Letter from Europe

On Butterflies and Literature: Following Nabokov into the Swiss hills

Issue no. 2024/7

Picture above: Wild narcissus flowers on the hills above Montreux with Lake Geneva in the background (photo © Yulan / dreamstime.com).

Summary

Berlin-based writer Paul Scraton follows in the footsteps of author Vladimir Nabokov as he explores the hills above Montreux. Paul discovers that butterflies and literature make natural partners.

Dear fellow travellers,

From Montreux station, close to the shore of Lac Léman, the train to Montbovon and Gstaad winds its way up through the town and its suburbs and into the hills. Modern trains make light work of the slope, and it is not long before we have left the town behind and find ourselves in a high valley of green fields surrounded by pine forests, and some rocky peaks beyond.

We are here to follow the Narcissus Path, a gentle hiking trail out from the village of Les Avants that crosses meadows where the white and yellow flowers grow, pollinated by the butterflies and bees whose buzz and hum fills the air as we make our way along the track. From here we can see through a gap in the pine trees below to glimpse a sliver of the brilliant blue lake far beneath and some high, high mountains in the distance.

Our view is shared with the black silhouette of a man that stands beside the trail. It has been placed here in memory of another walker, who spent many days in these hills more than half a century ago. At the time, Vladimir Nabokov was living down by the water, in the Montreux Palace Hotel. Those who remember him recall his walks along the promenade, newspapers under his arm and a notebook in his pocket in case literary inspiration struck. But it was up here, in the hills above the town, that he went in search of the other great love of his life.

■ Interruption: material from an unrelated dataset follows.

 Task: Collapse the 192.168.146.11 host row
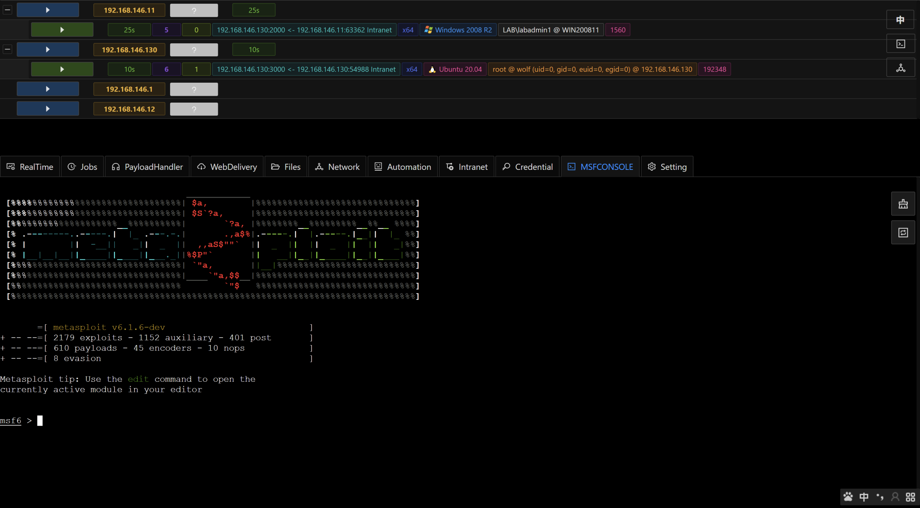coord(8,10)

On his memorial by the path, there is economy in how Nabokov is introduced to us:

American writer and lepidopterist, of Russian origin.

There’s an awful lot of identity and personal history wrapped up in those seven words. Tales of exile and borders, passports and novels written in different languages, and, yes, of the butterflies that dance before us as we stand with Nabokov’s silhouette and take in the view.

Butterflies and literature. “It is not improbable,” Nabokov said in an interview with The Paris Review in 1967, “that had there been no revolution in Russia, I would have devoted myself entirely to lepidopterology and never written any novels at all.” Instead he maintained his twin passions throughout his life, right into those final years of his life in Montreux. Butterflies appear more than 500 times in his literary works and it was a butterfly hunting road trip across the United States that would provide the inspiration for the journey at the heart of Lolita, his most famous (and infamous) novel.

Judging by the butterflies that share the meadow with us today, it is no wonder Montreux suited him so well. When he died, Nabokov left behind not only his writing but his enormous butterfly collection, now housed in the Cantonal Museum of Zoology in Lausanne. As we follow in his footsteps, across the meadow and into the woods, there is something special about imagining him being here before us, finding inspiration in this landscape and all it contains.

If we took the train back down to Montreux, we could join Nabokov again on the promenade, along with Hemingway and Tolstoy, and Byron and Stravinsky, and all those others whose memory mingles with today’s visitors to the lakeshore. But it is crowded down there, whereas on the Narcissus Path we have the place pretty much to ourselves, and it feels possible to imagine we are seeing it as Nabokov did, near the end of his life, all those years ago.